Collected data:
:::::
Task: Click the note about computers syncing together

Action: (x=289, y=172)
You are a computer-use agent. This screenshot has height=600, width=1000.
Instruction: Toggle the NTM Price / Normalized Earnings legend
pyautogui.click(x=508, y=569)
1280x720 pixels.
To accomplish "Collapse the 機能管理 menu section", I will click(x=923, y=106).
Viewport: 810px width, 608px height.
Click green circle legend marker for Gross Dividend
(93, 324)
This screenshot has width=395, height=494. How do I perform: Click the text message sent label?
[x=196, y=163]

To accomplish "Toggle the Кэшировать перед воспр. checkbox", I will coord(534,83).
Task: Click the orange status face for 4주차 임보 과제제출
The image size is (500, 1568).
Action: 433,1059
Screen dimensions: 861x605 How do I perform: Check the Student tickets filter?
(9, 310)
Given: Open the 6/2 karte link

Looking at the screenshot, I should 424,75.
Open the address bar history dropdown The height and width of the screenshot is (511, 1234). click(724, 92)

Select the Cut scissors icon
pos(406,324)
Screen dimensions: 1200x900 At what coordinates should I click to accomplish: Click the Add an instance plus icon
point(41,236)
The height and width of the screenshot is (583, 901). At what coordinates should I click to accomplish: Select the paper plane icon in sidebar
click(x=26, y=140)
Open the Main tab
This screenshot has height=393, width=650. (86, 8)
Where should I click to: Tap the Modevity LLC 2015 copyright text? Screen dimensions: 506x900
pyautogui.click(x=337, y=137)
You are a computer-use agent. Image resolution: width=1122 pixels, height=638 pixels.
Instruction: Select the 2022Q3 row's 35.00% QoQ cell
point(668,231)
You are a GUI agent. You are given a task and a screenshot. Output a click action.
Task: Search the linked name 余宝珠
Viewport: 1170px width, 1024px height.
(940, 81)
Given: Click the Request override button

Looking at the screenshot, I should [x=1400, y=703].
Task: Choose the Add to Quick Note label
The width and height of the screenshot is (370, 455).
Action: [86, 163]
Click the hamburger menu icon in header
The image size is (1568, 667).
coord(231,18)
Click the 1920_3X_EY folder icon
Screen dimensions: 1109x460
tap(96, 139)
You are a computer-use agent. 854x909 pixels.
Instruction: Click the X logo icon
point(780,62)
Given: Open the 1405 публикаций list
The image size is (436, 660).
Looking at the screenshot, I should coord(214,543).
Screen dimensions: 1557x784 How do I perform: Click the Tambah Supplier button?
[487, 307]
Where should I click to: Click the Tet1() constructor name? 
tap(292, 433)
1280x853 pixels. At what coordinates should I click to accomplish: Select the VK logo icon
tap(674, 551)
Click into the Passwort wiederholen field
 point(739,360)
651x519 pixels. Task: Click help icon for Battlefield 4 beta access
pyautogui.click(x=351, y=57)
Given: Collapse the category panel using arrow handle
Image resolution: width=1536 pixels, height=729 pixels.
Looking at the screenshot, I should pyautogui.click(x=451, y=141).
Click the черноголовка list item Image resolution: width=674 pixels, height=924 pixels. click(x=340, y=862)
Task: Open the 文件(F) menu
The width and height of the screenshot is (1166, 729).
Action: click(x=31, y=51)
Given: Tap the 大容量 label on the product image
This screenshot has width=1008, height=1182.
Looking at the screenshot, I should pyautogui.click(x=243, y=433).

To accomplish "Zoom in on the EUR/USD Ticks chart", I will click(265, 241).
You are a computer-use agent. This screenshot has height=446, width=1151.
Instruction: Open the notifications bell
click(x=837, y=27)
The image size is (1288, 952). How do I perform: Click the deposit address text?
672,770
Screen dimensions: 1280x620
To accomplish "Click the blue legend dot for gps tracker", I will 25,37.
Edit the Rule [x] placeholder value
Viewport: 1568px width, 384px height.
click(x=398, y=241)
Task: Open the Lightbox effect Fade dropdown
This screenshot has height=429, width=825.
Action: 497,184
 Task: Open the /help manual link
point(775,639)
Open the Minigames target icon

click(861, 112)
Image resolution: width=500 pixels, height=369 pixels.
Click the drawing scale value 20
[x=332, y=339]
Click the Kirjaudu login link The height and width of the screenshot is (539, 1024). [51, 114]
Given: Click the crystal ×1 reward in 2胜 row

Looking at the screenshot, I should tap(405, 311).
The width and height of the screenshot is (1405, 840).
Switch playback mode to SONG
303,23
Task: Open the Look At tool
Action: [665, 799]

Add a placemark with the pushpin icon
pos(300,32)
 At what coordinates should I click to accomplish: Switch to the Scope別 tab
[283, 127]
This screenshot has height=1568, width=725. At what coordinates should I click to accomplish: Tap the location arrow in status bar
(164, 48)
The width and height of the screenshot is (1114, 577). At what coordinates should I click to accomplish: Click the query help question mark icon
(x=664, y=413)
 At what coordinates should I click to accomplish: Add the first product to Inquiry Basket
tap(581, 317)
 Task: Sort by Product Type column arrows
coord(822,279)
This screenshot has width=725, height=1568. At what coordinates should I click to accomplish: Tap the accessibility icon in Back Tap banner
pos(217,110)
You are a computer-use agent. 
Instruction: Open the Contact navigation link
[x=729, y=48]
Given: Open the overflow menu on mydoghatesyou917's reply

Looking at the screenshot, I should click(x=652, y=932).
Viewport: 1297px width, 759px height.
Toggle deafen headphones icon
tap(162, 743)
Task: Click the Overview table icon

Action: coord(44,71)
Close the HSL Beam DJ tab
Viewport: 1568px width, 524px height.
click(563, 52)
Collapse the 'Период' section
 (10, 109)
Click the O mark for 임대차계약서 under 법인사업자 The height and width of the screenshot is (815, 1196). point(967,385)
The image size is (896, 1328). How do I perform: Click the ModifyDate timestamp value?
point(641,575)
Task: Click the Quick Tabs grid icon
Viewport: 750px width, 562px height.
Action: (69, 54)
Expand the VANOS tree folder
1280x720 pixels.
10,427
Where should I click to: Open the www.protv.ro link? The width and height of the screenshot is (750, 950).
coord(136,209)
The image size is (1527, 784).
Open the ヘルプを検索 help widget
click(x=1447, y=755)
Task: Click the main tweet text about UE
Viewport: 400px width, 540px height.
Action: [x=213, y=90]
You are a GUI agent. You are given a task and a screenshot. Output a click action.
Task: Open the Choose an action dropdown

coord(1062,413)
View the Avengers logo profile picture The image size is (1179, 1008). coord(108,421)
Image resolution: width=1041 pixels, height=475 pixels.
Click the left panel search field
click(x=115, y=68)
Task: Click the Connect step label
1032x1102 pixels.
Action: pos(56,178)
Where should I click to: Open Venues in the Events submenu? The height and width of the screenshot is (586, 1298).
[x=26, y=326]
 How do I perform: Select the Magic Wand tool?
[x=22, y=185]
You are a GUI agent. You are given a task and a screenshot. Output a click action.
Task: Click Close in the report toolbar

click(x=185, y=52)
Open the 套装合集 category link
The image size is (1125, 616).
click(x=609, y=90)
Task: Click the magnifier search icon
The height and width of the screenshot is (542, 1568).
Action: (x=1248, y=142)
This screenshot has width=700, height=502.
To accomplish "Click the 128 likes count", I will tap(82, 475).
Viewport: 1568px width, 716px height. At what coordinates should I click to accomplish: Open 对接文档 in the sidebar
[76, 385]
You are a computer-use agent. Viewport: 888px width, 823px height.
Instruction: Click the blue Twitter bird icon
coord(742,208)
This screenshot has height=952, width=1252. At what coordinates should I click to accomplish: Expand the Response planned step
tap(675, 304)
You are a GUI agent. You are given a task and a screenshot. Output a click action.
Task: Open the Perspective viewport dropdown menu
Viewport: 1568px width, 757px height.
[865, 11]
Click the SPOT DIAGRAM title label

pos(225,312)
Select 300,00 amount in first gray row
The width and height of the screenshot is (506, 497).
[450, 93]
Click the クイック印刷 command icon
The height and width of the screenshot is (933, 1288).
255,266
:::::
-- WORK ITEM --
Reproduce each entry above exactly, keeping every character.

-- RESPONSE --
Task: Click the note about computers syncing together

Action: (x=289, y=172)
You are a computer-use agent. This screenshot has height=600, width=1000.
Instruction: Toggle the NTM Price / Normalized Earnings legend
pyautogui.click(x=508, y=569)
1280x720 pixels.
To accomplish "Collapse the 機能管理 menu section", I will click(x=923, y=106).
Viewport: 810px width, 608px height.
Click green circle legend marker for Gross Dividend
(93, 324)
This screenshot has width=395, height=494. How do I perform: Click the text message sent label?
[x=196, y=163]

To accomplish "Toggle the Кэшировать перед воспр. checkbox", I will coord(534,83).
Task: Click the orange status face for 4주차 임보 과제제출
The image size is (500, 1568).
Action: 433,1059
Screen dimensions: 861x605 How do I perform: Check the Student tickets filter?
(9, 310)
Given: Open the 6/2 karte link

Looking at the screenshot, I should 424,75.
Open the address bar history dropdown The height and width of the screenshot is (511, 1234). click(724, 92)

Select the Cut scissors icon
pos(406,324)
Screen dimensions: 1200x900 At what coordinates should I click to accomplish: Click the Add an instance plus icon
point(41,236)
The height and width of the screenshot is (583, 901). At what coordinates should I click to accomplish: Select the paper plane icon in sidebar
click(x=26, y=140)
Open the Main tab
This screenshot has height=393, width=650. (86, 8)
Where should I click to: Tap the Modevity LLC 2015 copyright text? Screen dimensions: 506x900
pyautogui.click(x=337, y=137)
You are a computer-use agent. Image resolution: width=1122 pixels, height=638 pixels.
Instruction: Select the 2022Q3 row's 35.00% QoQ cell
point(668,231)
You are a GUI agent. You are given a task and a screenshot. Output a click action.
Task: Search the linked name 余宝珠
Viewport: 1170px width, 1024px height.
(940, 81)
Given: Click the Request override button

Looking at the screenshot, I should [x=1400, y=703].
Task: Choose the Add to Quick Note label
The width and height of the screenshot is (370, 455).
Action: [86, 163]
Click the hamburger menu icon in header
The image size is (1568, 667).
coord(231,18)
Click the 1920_3X_EY folder icon
Screen dimensions: 1109x460
tap(96, 139)
You are a computer-use agent. 854x909 pixels.
Instruction: Click the X logo icon
point(780,62)
Given: Open the 1405 публикаций list
The image size is (436, 660).
Looking at the screenshot, I should coord(214,543).
Screen dimensions: 1557x784 How do I perform: Click the Tambah Supplier button?
[487, 307]
Where should I click to: Click the Tet1() constructor name? 
tap(292, 433)
1280x853 pixels. At what coordinates should I click to accomplish: Select the VK logo icon
tap(674, 551)
Click into the Passwort wiederholen field
 point(739,360)
651x519 pixels. Task: Click help icon for Battlefield 4 beta access
pyautogui.click(x=351, y=57)
Given: Collapse the category panel using arrow handle
Image resolution: width=1536 pixels, height=729 pixels.
Looking at the screenshot, I should pyautogui.click(x=451, y=141).
Click the черноголовка list item Image resolution: width=674 pixels, height=924 pixels. click(x=340, y=862)
Task: Open the 文件(F) menu
The width and height of the screenshot is (1166, 729).
Action: click(x=31, y=51)
Given: Tap the 大容量 label on the product image
This screenshot has width=1008, height=1182.
Looking at the screenshot, I should pyautogui.click(x=243, y=433).

To accomplish "Zoom in on the EUR/USD Ticks chart", I will click(265, 241).
You are a computer-use agent. This screenshot has height=446, width=1151.
Instruction: Open the notifications bell
click(x=837, y=27)
The image size is (1288, 952). How do I perform: Click the deposit address text?
672,770
Screen dimensions: 1280x620
To accomplish "Click the blue legend dot for gps tracker", I will 25,37.
Edit the Rule [x] placeholder value
Viewport: 1568px width, 384px height.
click(x=398, y=241)
Task: Open the Lightbox effect Fade dropdown
This screenshot has height=429, width=825.
Action: 497,184
 Task: Open the /help manual link
point(775,639)
Open the Minigames target icon

click(861, 112)
Image resolution: width=500 pixels, height=369 pixels.
Click the drawing scale value 20
[x=332, y=339]
Click the Kirjaudu login link The height and width of the screenshot is (539, 1024). [51, 114]
Given: Click the crystal ×1 reward in 2胜 row

Looking at the screenshot, I should tap(405, 311).
The width and height of the screenshot is (1405, 840).
Switch playback mode to SONG
303,23
Task: Open the Look At tool
Action: [665, 799]

Add a placemark with the pushpin icon
pos(300,32)
 At what coordinates should I click to accomplish: Switch to the Scope別 tab
[283, 127]
This screenshot has height=1568, width=725. At what coordinates should I click to accomplish: Tap the location arrow in status bar
(164, 48)
The width and height of the screenshot is (1114, 577). At what coordinates should I click to accomplish: Click the query help question mark icon
(x=664, y=413)
 At what coordinates should I click to accomplish: Add the first product to Inquiry Basket
tap(581, 317)
 Task: Sort by Product Type column arrows
coord(822,279)
This screenshot has width=725, height=1568. At what coordinates should I click to accomplish: Tap the accessibility icon in Back Tap banner
pos(217,110)
You are a computer-use agent. 
Instruction: Open the Contact navigation link
[x=729, y=48]
Given: Open the overflow menu on mydoghatesyou917's reply

Looking at the screenshot, I should click(x=652, y=932).
Viewport: 1297px width, 759px height.
Toggle deafen headphones icon
tap(162, 743)
Task: Click the Overview table icon

Action: coord(44,71)
Close the HSL Beam DJ tab
Viewport: 1568px width, 524px height.
click(563, 52)
Collapse the 'Период' section
 (10, 109)
Click the O mark for 임대차계약서 under 법인사업자 The height and width of the screenshot is (815, 1196). point(967,385)
The image size is (896, 1328). How do I perform: Click the ModifyDate timestamp value?
point(641,575)
Task: Click the Quick Tabs grid icon
Viewport: 750px width, 562px height.
Action: (69, 54)
Expand the VANOS tree folder
1280x720 pixels.
10,427
Where should I click to: Open the www.protv.ro link? The width and height of the screenshot is (750, 950).
coord(136,209)
The image size is (1527, 784).
Open the ヘルプを検索 help widget
click(x=1447, y=755)
Task: Click the main tweet text about UE
Viewport: 400px width, 540px height.
Action: [x=213, y=90]
You are a GUI agent. You are given a task and a screenshot. Output a click action.
Task: Open the Choose an action dropdown

coord(1062,413)
View the Avengers logo profile picture The image size is (1179, 1008). coord(108,421)
Image resolution: width=1041 pixels, height=475 pixels.
Click the left panel search field
click(x=115, y=68)
Task: Click the Connect step label
1032x1102 pixels.
Action: pos(56,178)
Where should I click to: Open Venues in the Events submenu? The height and width of the screenshot is (586, 1298).
[x=26, y=326]
 How do I perform: Select the Magic Wand tool?
[x=22, y=185]
You are a GUI agent. You are given a task and a screenshot. Output a click action.
Task: Click Close in the report toolbar

click(x=185, y=52)
Open the 套装合集 category link
The image size is (1125, 616).
click(x=609, y=90)
Task: Click the magnifier search icon
The height and width of the screenshot is (542, 1568).
Action: (x=1248, y=142)
This screenshot has width=700, height=502.
To accomplish "Click the 128 likes count", I will tap(82, 475).
Viewport: 1568px width, 716px height. At what coordinates should I click to accomplish: Open 对接文档 in the sidebar
[76, 385]
You are a computer-use agent. Viewport: 888px width, 823px height.
Instruction: Click the blue Twitter bird icon
coord(742,208)
This screenshot has height=952, width=1252. At what coordinates should I click to accomplish: Expand the Response planned step
tap(675, 304)
You are a GUI agent. You are given a task and a screenshot. Output a click action.
Task: Open the Perspective viewport dropdown menu
Viewport: 1568px width, 757px height.
[865, 11]
Click the SPOT DIAGRAM title label

pos(225,312)
Select 300,00 amount in first gray row
The width and height of the screenshot is (506, 497).
[450, 93]
Click the クイック印刷 command icon
The height and width of the screenshot is (933, 1288).
255,266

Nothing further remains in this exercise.